Vanderbilt Doubling Down on Portal Promotion

Vanderbilt University Medical Center, one of the nation’s most progressive healthcare institutions in its use of information technology in clinical care and research, is in the midst of a drive to encourage increased patient portal enrollment.


Vanderbilt Doubling Down on Portal Promotion

Vanderbilt University Medical Center can rightly be considered one of the nation's most progressive healthcare institutions in its use of information technology in clinical care and research. Its patient portal, My Health at Vanderbilt (MHAV), for instance, has been in existence since 2006, and gives patients secure health team messaging, lab results, vaccine records, and consumer health information, as well as ways to request clinic appointments and complete clinic intake forms

But there's always room for improvement. In fiscal year 2014, MHAV had more than 44,000 new registrants and 141,365 unique users, but VUMC hospitals and clinics saw more than 535,000 unique patients – even a back-of-the-envelope calculation shows a substantial underutilization of the resource.

To that end, VUMC is in the midst of a drive to encourage increased patient portal enrollment. According to Paul Sternberg, M.D., who serves as VUMC's chief patient experience and service officer as well as chief medical officer, the impetus for the drive, which started in February, was multi-faceted. "We really think there's value in having our patient portal and we are continually upgrading it and increasing the content on it," Sternberg says. "In some respects we feel we've been ahead of others on this, and in other respects we still aren't there."

Also See: The Portal Outlook is Cloudy

One of the areas in which getting more patients to use the portal could be of immense value was in delivering post-visit clinical summaries as mandated in Meaningful Use requirements for electronic health records. Often, VUMC physicians would need additional information about a patient, such as X-ray or lab result, before they could complete a summary, so handing it to a patient at visit's end was impossible. Or, if the summaries were printed after the end of a work day, they could end up sitting on a printer overnight, "and we potentially have a HIPAA violation," Sternberg says. There also was not a process for manually preparing the summaries to be delivered via postal service.

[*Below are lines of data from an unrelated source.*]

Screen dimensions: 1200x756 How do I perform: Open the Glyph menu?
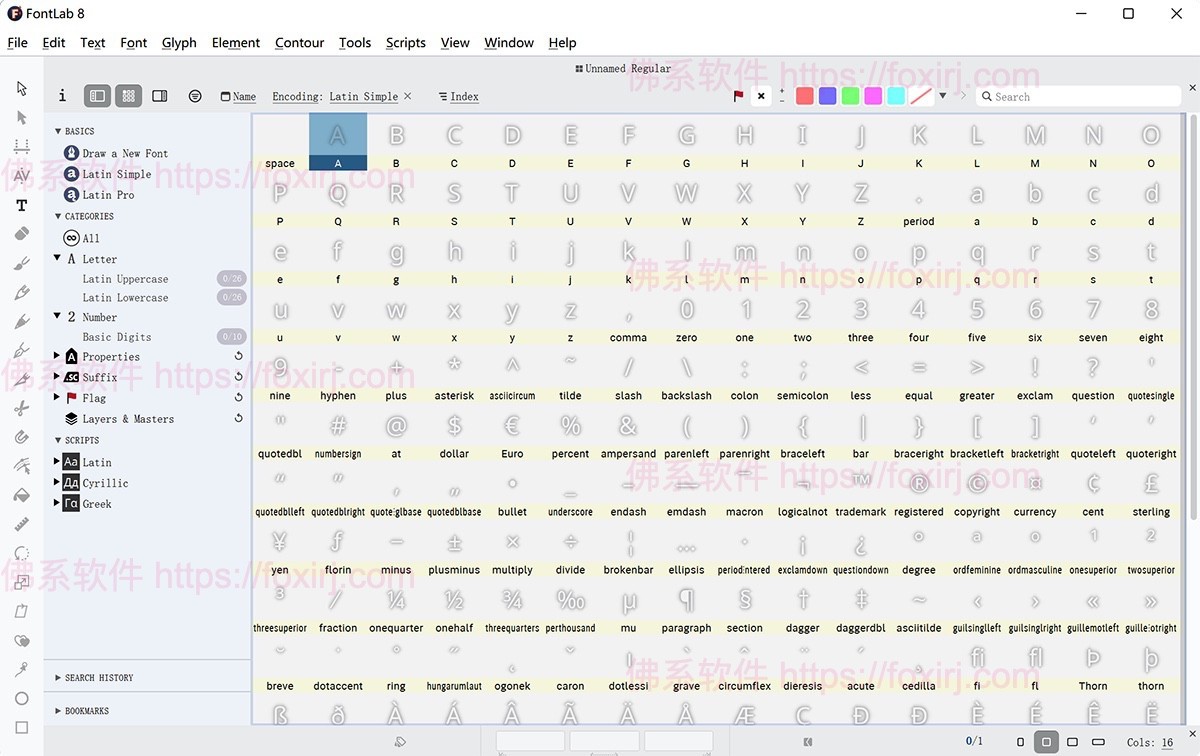click(x=179, y=42)
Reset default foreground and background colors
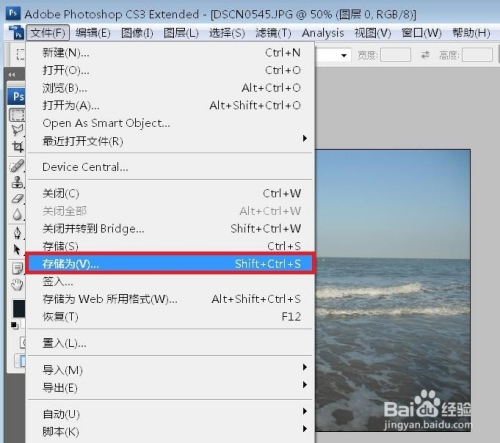Screen dimensions: 500x443 pos(14,325)
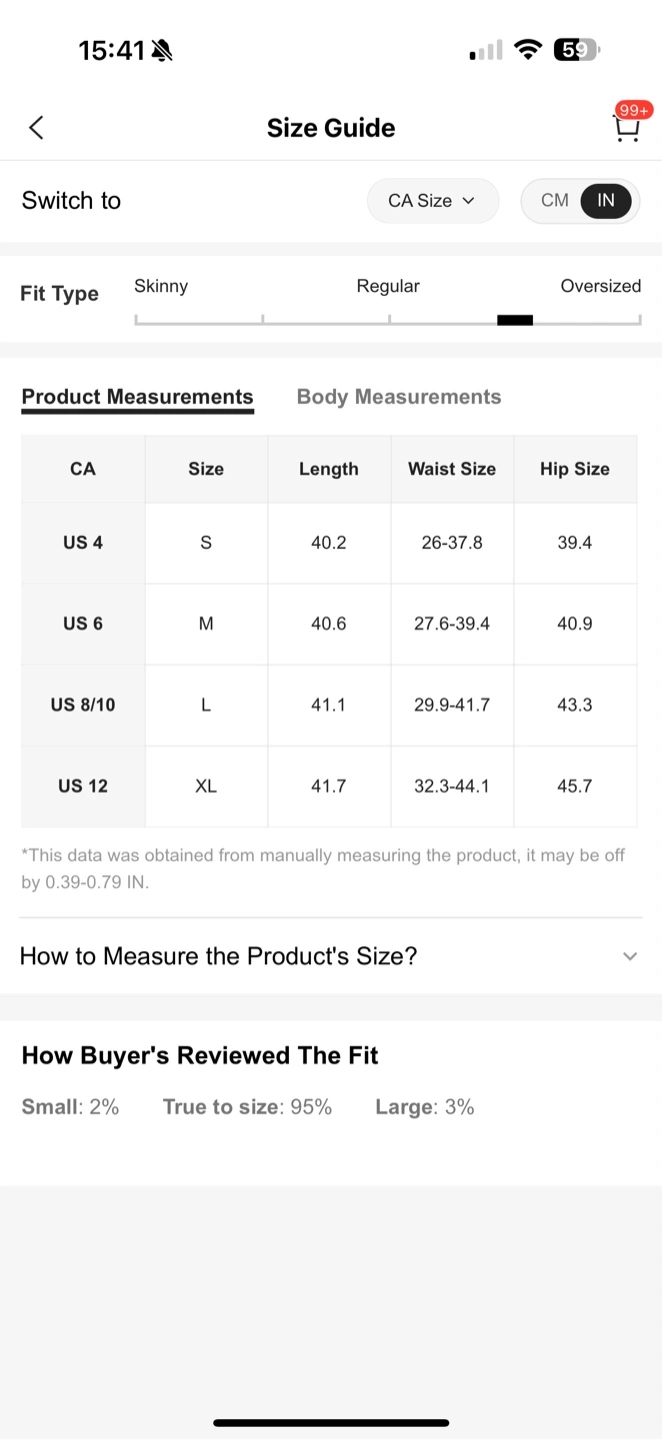662x1440 pixels.
Task: Switch units to CM
Action: point(554,200)
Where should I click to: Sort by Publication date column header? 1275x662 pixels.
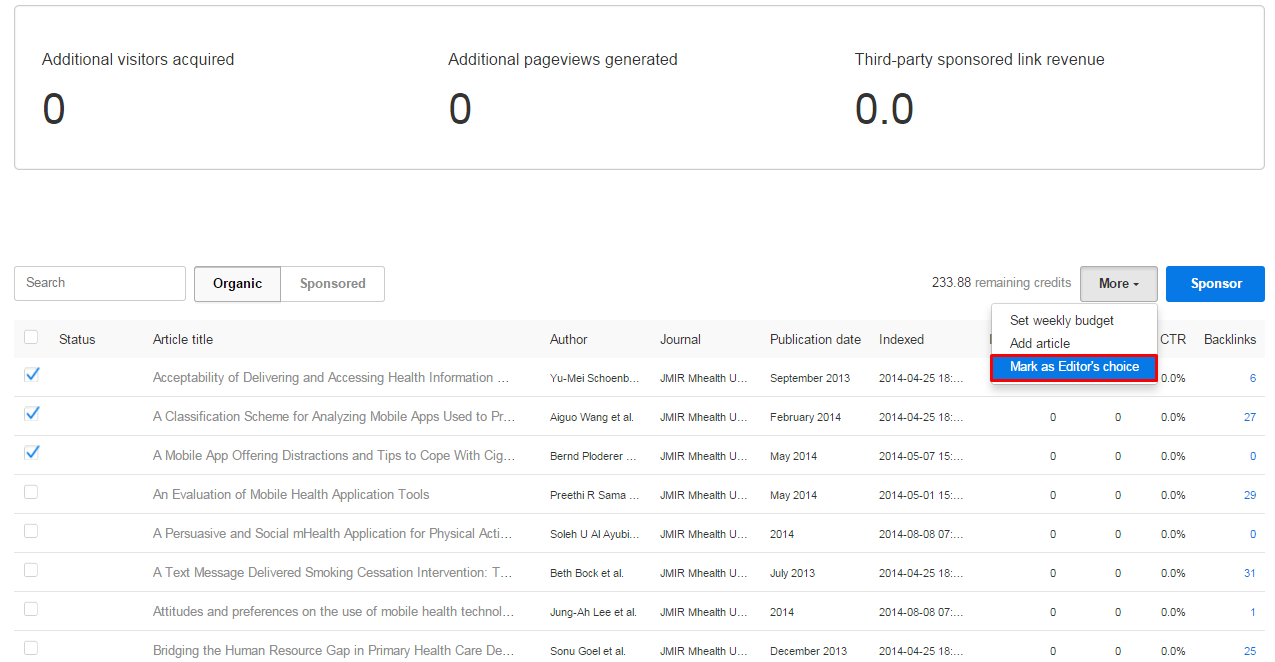(x=814, y=340)
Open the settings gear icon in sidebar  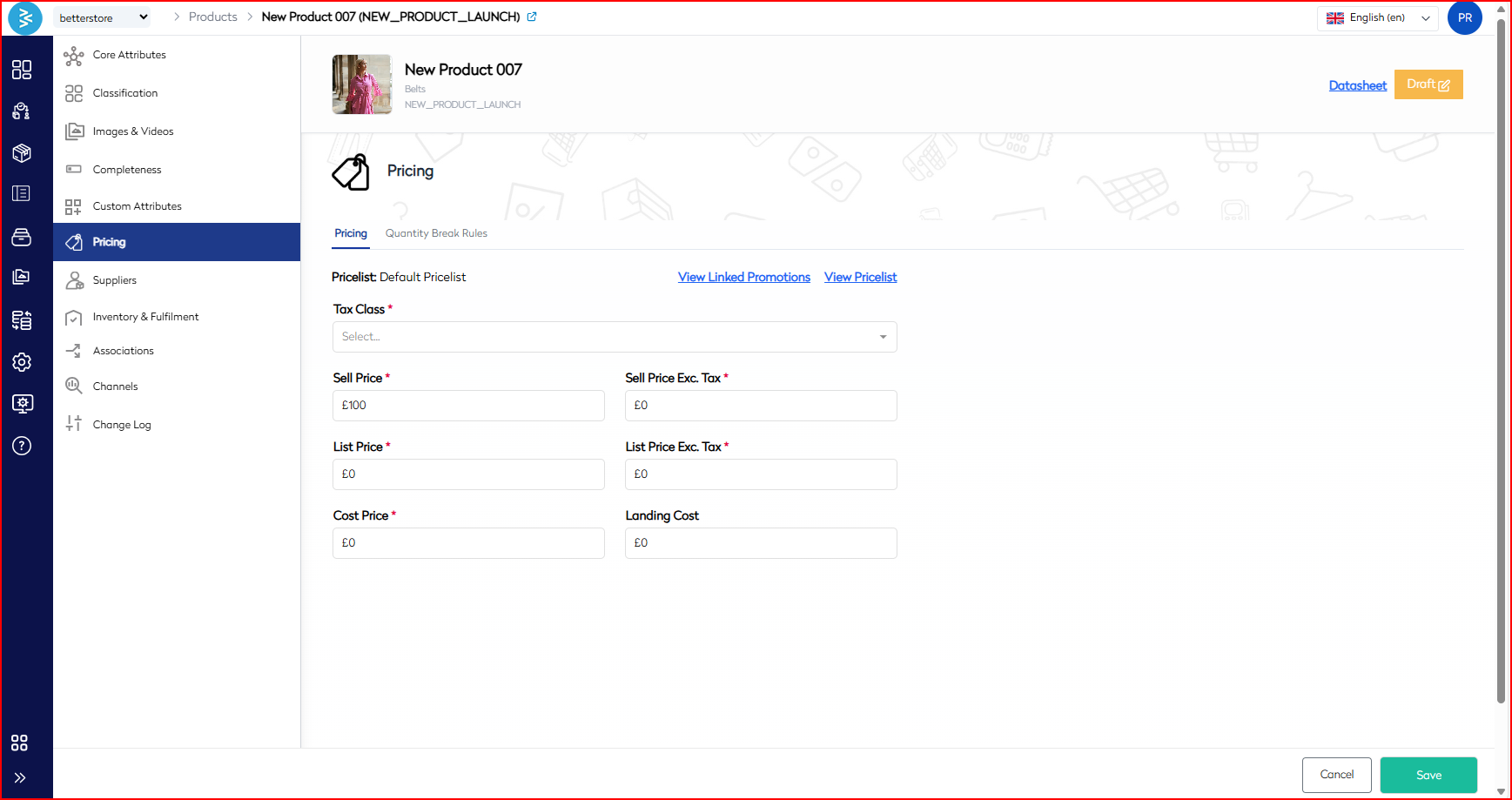22,362
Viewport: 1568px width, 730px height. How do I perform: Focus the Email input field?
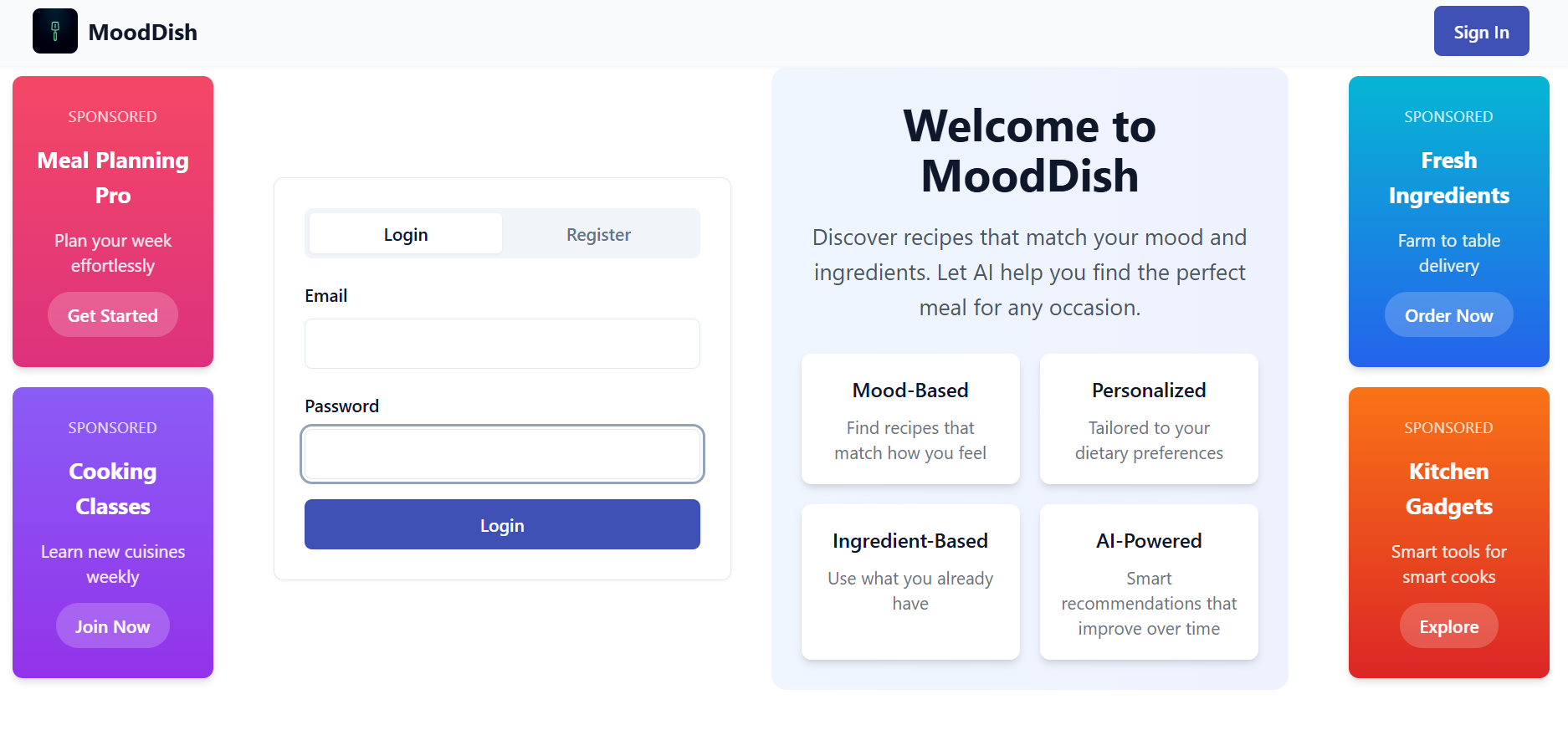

"We realized this was one of those Meaningful Use metrics that's a really good thing," Sternberg says, "and we weren't accomplishing it. We felt the best solution was to deliver as many as possible electronically to patients’ MHAV accounts."

In evaluating how best to encourage more registrants, Sternberg says VUMC planners discovered two glaring flaws in the enrollment process. First, patients were required to present identification during a visit to authenticate their record, and second, while the health system collected addresses and phone numbers, it was not collecting email addresses - an irony that was not lost on Sternberg where online communication was concerned.

"We wanted to set up a system that made it easier, and similar to the way you register for almost any other private account, which usually involves you giving an organization an email, them sending you an email, and then you agreeing to the terms of it," Sternberg says.

So, one of the first steps in boosting enrollment was to gather patients' email addresses in a standardized manner, then to ask them if they wanted to sign up for MHAV, touting its convenience and features. The drive is also taking advantage of in-person visits and other avenues of promotion, according to MHAV co-director Trent Rosenbloom, M.D.

"Strategies include institutional communications via emails and newsletters, energizing patients through posters and brochures, engaging operational leadership through presentations, working with front line personnel to streamline workflows, working with technical analytics to evaluate adoption and feed it back to managers, and to develop better technical interfaces among clinical and registration systems," Rosenbloom says..

In addition, VUMC technologists are focusing on the MHAV mobile version, which Rosenbloom says is already functional. "We are working on making it more responsive so that the user experience on a mobile device continually improves. We also plan to have an app that users can install on their mobile devices to use MHAV’s most common features, with a release date probably late July or early August. This is an area of aggressive work."

Thus far, the drive is paying off – enrollment has increased by 50 percent since it began. Users come from all age groups (with adult surrogates accessing children’s records), but usage is most common between ages 30-70, peaking at ages 50-60. Women are almost twice as likely to have an MHAV account than men.

Sternberg, who can attest to the utility of the portal as both a clinician and a VUMC patient, says the MHAV improvement effort will continue to focus on expanding capabilities. For example, the system currently does not provide patients access to their doctors' notes. "A lot of them are not legible, and our doctors haven't yet been socialized to the fact patients might be reading them, but we hope to be able to do that in the future."